Google plans to scrape everything you post online to train its AI

crutschow

Joined Mar 14, 2008
33,359
Can't wait until AI incorporates all the on-line conspiracy theories, fake stories, pseudo science, and "alternate facts" into its memory to spew back at us.
Should make for some interesting (if not downright scarry) reading.

Methinks the light at the end of the tunnel is the AI train coming straight at us. :eek:
 

Ya’akov

Joined Jan 27, 2019
8,544
Since Google's engineers (and other groups working on this) are well aware of the unreliability of so much that is on the Internet I think it is safe to assume that part of the project is trying to find a way to distinguish the reliable from unreliable.

It is an interesting problem, and the first approaches I can think of necessitate identifying examples of each sort for the training dataset.
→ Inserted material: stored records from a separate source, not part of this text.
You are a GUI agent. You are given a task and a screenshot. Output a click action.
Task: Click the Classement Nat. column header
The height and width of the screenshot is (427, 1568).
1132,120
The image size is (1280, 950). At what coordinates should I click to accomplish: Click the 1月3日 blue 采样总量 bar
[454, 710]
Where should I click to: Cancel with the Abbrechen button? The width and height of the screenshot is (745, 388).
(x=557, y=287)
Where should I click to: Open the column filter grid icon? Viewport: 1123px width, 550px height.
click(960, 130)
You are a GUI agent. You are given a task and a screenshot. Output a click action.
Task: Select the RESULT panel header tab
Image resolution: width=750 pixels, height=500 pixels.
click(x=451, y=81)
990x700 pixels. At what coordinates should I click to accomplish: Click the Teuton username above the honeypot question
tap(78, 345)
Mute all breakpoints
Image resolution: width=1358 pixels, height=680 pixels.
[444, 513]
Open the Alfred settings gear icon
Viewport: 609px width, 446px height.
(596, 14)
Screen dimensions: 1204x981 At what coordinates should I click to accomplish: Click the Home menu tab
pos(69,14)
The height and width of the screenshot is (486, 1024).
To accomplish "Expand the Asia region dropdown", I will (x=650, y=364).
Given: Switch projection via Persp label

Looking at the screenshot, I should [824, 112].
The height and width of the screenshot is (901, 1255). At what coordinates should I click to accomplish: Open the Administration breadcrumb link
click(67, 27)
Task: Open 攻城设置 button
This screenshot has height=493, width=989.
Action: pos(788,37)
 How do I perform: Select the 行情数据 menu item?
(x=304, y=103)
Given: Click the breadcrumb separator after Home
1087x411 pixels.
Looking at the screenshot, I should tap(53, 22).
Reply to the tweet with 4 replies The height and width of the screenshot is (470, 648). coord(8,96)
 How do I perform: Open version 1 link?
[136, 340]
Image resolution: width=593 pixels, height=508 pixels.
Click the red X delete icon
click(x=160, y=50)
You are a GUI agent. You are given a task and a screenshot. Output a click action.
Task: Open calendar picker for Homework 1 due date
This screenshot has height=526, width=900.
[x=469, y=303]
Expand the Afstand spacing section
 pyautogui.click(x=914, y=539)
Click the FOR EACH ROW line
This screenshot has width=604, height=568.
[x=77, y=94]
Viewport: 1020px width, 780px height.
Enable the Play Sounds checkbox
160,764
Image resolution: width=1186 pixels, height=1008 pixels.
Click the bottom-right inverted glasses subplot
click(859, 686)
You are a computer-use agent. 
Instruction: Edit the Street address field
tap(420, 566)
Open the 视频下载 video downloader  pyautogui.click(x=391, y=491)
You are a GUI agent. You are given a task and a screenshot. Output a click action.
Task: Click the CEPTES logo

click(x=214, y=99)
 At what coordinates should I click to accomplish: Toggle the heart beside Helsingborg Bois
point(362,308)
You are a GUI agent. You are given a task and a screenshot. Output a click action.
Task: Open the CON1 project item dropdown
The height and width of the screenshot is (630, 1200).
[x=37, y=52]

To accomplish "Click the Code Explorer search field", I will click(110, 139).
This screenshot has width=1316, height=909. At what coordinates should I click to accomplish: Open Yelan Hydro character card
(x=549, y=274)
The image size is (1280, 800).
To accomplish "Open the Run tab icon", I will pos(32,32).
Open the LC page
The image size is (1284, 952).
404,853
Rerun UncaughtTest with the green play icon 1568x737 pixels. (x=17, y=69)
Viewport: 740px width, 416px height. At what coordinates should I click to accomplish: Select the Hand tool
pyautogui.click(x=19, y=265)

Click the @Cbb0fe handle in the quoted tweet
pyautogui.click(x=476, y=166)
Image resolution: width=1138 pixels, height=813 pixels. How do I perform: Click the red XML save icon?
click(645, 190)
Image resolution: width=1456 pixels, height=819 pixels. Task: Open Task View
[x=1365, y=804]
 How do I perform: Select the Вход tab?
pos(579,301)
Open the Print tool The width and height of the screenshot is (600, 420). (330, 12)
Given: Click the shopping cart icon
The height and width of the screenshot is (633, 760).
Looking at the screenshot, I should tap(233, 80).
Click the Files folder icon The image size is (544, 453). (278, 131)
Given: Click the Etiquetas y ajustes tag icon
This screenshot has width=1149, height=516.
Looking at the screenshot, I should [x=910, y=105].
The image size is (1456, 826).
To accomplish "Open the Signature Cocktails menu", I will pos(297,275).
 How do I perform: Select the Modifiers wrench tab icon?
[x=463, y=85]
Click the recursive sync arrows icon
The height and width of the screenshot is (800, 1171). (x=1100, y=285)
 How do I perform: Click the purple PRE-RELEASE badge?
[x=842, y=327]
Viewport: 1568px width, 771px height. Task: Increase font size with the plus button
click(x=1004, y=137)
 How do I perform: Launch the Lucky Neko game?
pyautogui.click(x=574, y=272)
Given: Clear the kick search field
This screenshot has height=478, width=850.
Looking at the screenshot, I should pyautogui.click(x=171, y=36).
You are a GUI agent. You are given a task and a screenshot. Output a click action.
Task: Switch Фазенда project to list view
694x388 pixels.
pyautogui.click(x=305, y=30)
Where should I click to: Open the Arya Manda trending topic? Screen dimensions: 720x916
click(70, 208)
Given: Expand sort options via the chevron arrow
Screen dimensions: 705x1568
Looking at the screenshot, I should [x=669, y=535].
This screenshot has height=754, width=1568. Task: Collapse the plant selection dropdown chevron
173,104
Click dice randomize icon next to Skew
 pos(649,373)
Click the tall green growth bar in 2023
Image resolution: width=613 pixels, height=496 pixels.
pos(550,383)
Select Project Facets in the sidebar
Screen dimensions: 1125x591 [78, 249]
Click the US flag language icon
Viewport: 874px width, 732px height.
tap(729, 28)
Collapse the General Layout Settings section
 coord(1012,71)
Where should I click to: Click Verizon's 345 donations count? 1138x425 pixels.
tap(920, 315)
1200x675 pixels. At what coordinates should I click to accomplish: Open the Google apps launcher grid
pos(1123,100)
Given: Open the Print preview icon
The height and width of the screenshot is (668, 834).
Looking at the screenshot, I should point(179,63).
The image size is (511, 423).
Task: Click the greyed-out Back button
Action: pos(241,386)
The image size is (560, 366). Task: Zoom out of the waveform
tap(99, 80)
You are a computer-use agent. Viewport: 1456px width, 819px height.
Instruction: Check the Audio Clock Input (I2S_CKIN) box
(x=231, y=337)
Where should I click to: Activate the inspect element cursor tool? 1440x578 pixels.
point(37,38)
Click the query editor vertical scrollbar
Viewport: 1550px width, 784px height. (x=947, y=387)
This means that it will start with some "appointed authority". A very human problem indeed.

I am interested, if this is being done (well) to see how the model deals with marginal cases where it is not conspiracy theory nonsense but instead is just new science or new technology that defies the ordinary expectations and isn't being treated seriously.

How would such a model have treated Einstein's Annus Mirabils papers? I would assume just like his colleagues who ranged from interested, to skeptical, to dismissive, to outraged. But in this case, if people think (as they seem to be doing with ChatGPT) that it "understands" all the complicated technical stuff they don't.

And with the presence of the Internet allowing utterly uninformed people to assert their opinions on topics they've no business having an opinion on, would Einstein have been "cancelled" by the mob on Twitter for his "pseudoscience" by the righteously outraged horde of wannabe science sophisticates?

Of course, the first part of my speculation is based on a very naïve and trivial approach to the problem so maybe they will have a more clever way of producing the differential. If so, maybe it will be effectively "more expert than the experts" at least in identifying the patterns that tend to indicate a breakthrough hidden to the biased minds of the (genuine) experts who have many reasons to reject innovative approaches to their fields.

If the latter, it could be very interesting and possibly game-changing.